Please report every line in the material below where the word "width" is found.

Available data:
══════════════════════════════
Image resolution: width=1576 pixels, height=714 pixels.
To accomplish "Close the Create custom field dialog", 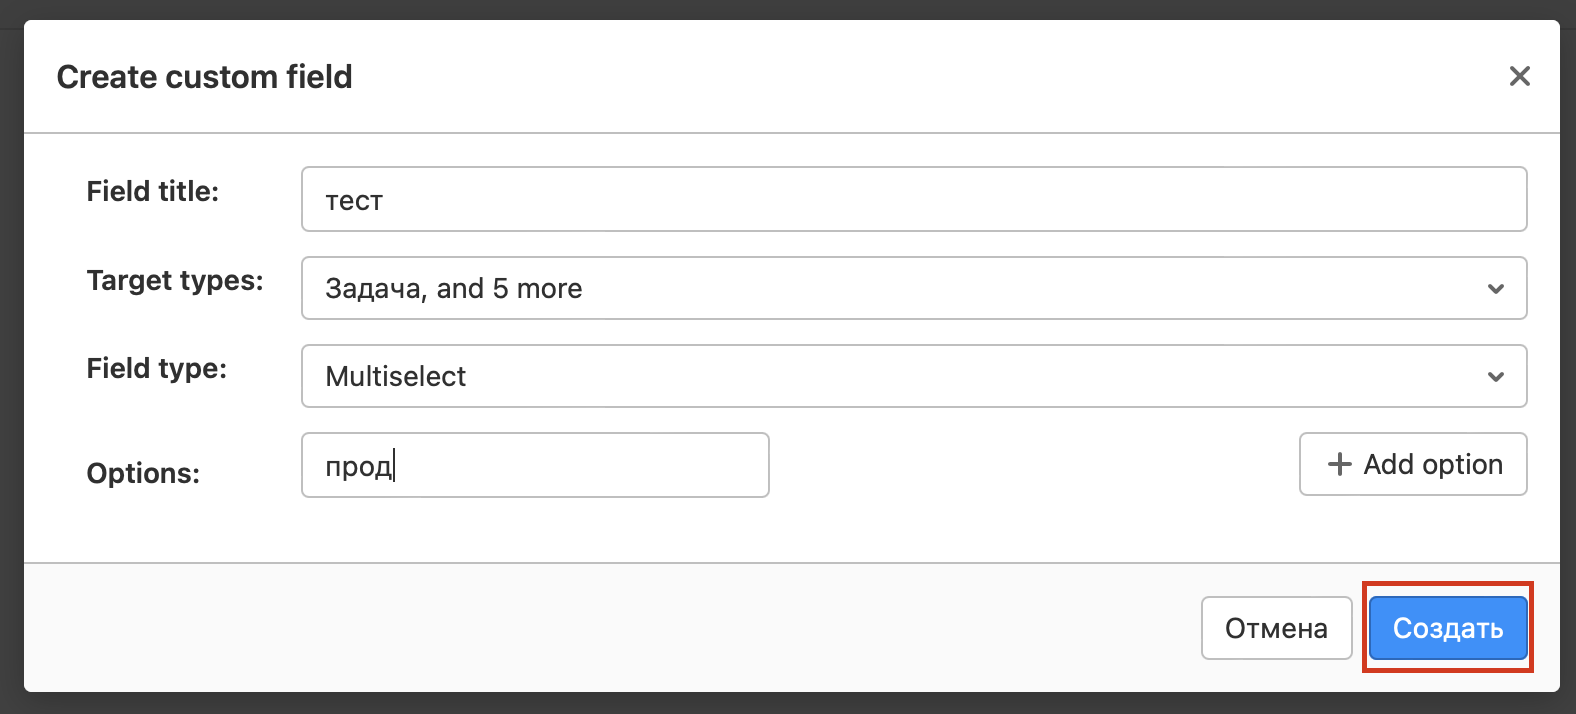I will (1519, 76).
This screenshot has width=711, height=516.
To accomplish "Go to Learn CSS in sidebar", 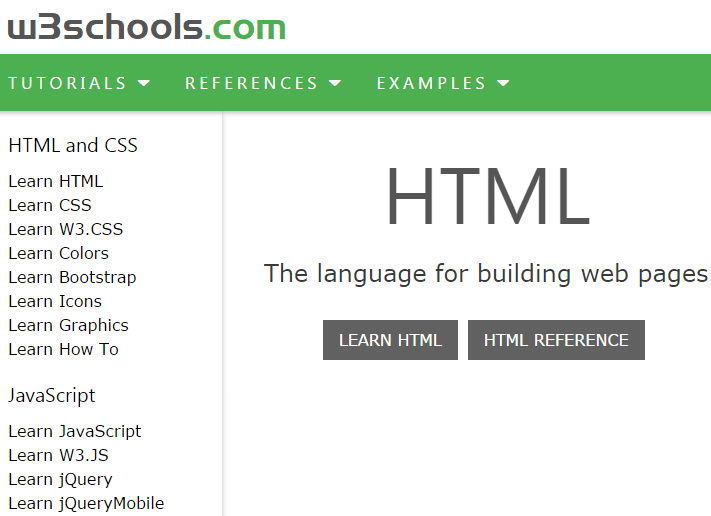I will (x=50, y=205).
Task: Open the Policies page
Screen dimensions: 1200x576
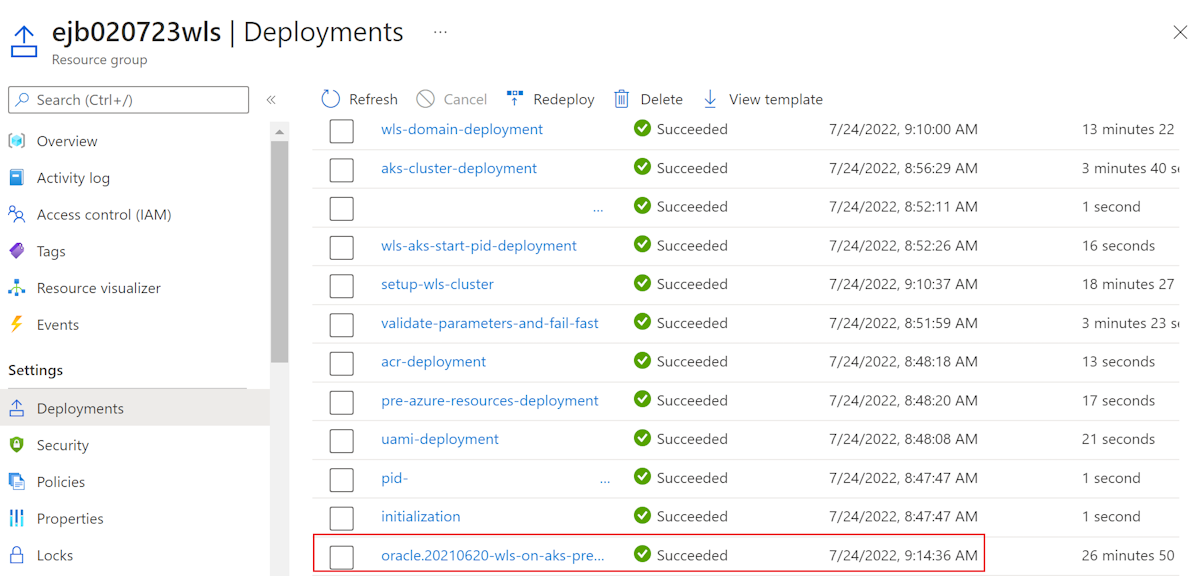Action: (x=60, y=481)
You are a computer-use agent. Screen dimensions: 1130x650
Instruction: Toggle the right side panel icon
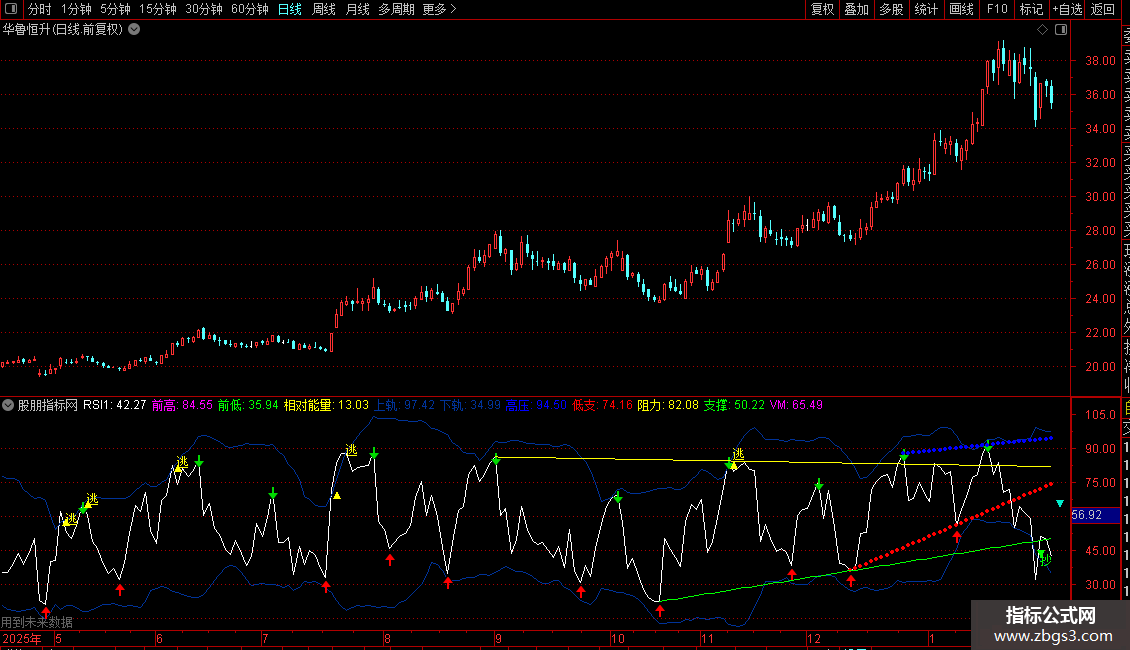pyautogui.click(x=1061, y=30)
══════════════════════════════
Answer box:
Image resolution: width=1576 pixels, height=714 pixels.
This screenshot has width=711, height=516.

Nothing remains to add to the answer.